John Darnielle (“Dar-NYEEELehhhh”)* was born in Bloomington, Indiana (“Bloomington: The Other Bloomington”). This son of the Midwest moved around much as a child before settling in California (“The Golden State,” “Fucking California”). This record is thematically “into” movement and Texas (“The Lone Star State”). West Texas. Not West, Texas, which is a real place, but western Texas, maybe representative of a certain state of mind? It’s vast and expansive and maybe better than thisAfter Jarella died, Hulk went completely shithouse for a whole issue. Recorded live to Panasonic RX-FT 500.

                                            *not actually how it’s pronounced —ed.

2. Ron Santo Will Rise Again and Have Revenge, Bloody Revenge, on Cooperstown (1:14)

Some of the places in Texas that have appeared in Mountain Goats songs include Brownsville, Denton, Toyahvale, Austin, Houston, and, of course, Lubbock. Dallas, too, right in the title of this album’s closing track. This is a band that is heavily into restless searching. Ron Santo, Randy Hundley, Glenn Beckert, Don Kessinger, and Ernie Banks — Chicago Cubs all — played together on the NL All Star Team in 1969. Five Cubs. Can you imagine? Performed live in parking lot of Ziggy’s, Winston-Salem, NC and recorded live to HI-8 camcorder. 

3.  Mountain Ghosts (4:04)

Darnielle, about whose upbringing has been written about extensively by others as well as by Darnielle himself, started releasing work as “the Mountain Goats” in 1991 (“The Year Punk Broke”) while attending Pitzer College (“Provida Futuri”). Across the next three years five more boombox tapes like TEXAS would follow. 1994 saw the first Mountain Goats “studio”** recording, ZOPILOTE MACHINE.  In 2010 a mountain goat gored a hiker to death in Olympic National Park outside of Seattle. The collective noun of “mountain goats” is ‘trip’. A trip of mountain goats. Sung without accompaniment by Darnielle while driving to grocery store, Ames, Iowa.

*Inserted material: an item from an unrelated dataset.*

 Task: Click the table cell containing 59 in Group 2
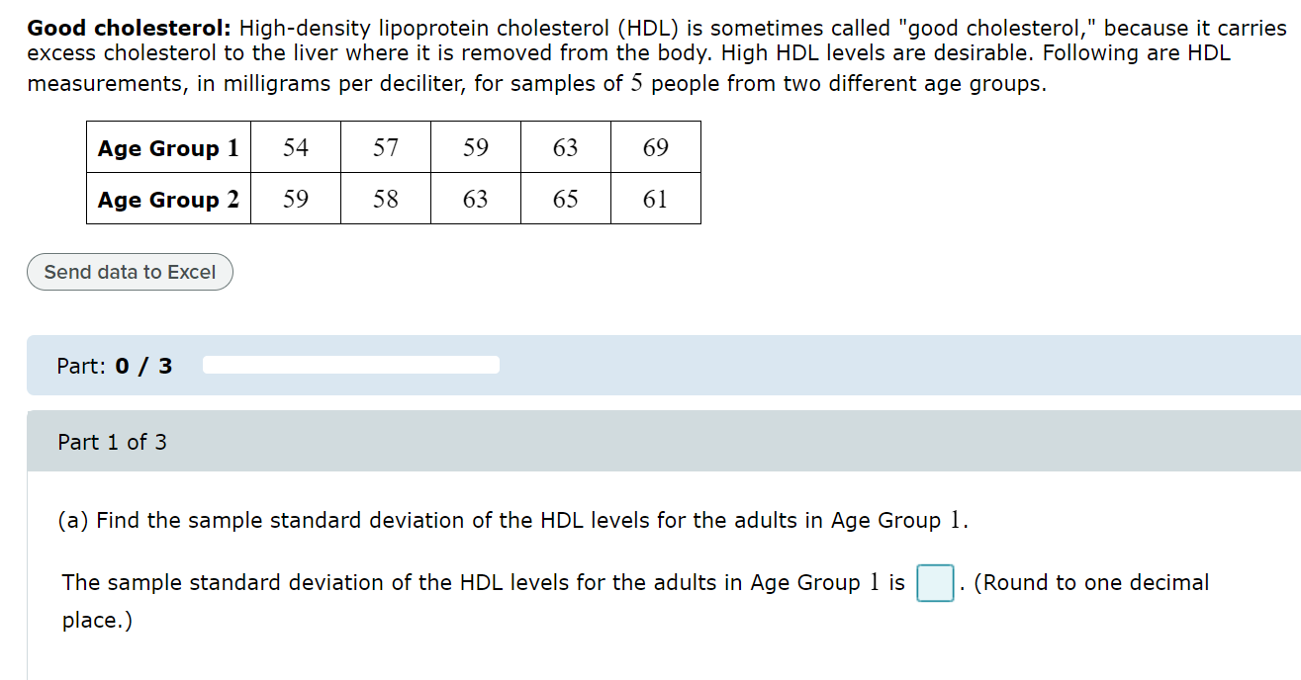tap(295, 199)
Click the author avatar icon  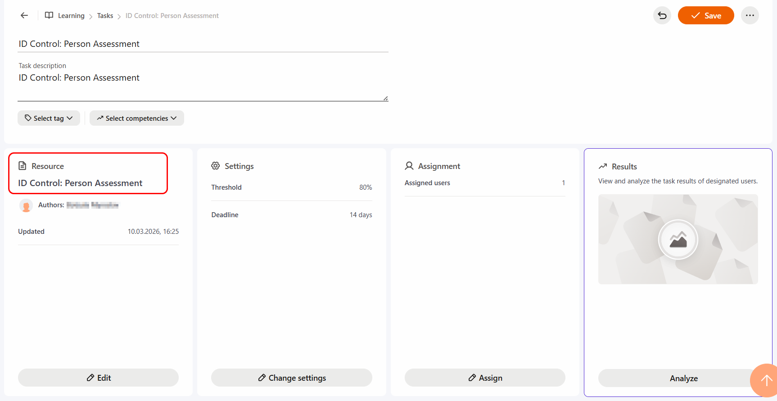click(x=26, y=205)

                **loosely defined here as “any room with a guitar in it” —ed.

 4. What If We Called It “Bitcoin” (3:00) (approx.)

This track, weirdly prescient and specific, came from Darnielle’s ill-advised “krautfolk” phase. Darnielle worked in psychiatric hospitals as a nurse. His time in the employ of those hospitals would influence not only Darnielle’s lyrics but also his 2008 novella MASTER OF REALITY. Darnielle is pretty heavily into metal. In 2010 Hate Eternal/Morbid Angel guitarist Eric Rutan would record four Mountain Goats songs, so, you know: thatheavily. Mountain goats are herbivores; so is Darnielle.  Performed in men’s room of Burt’s Tiki Lounge, Salt Lake City, UT and later on-stage.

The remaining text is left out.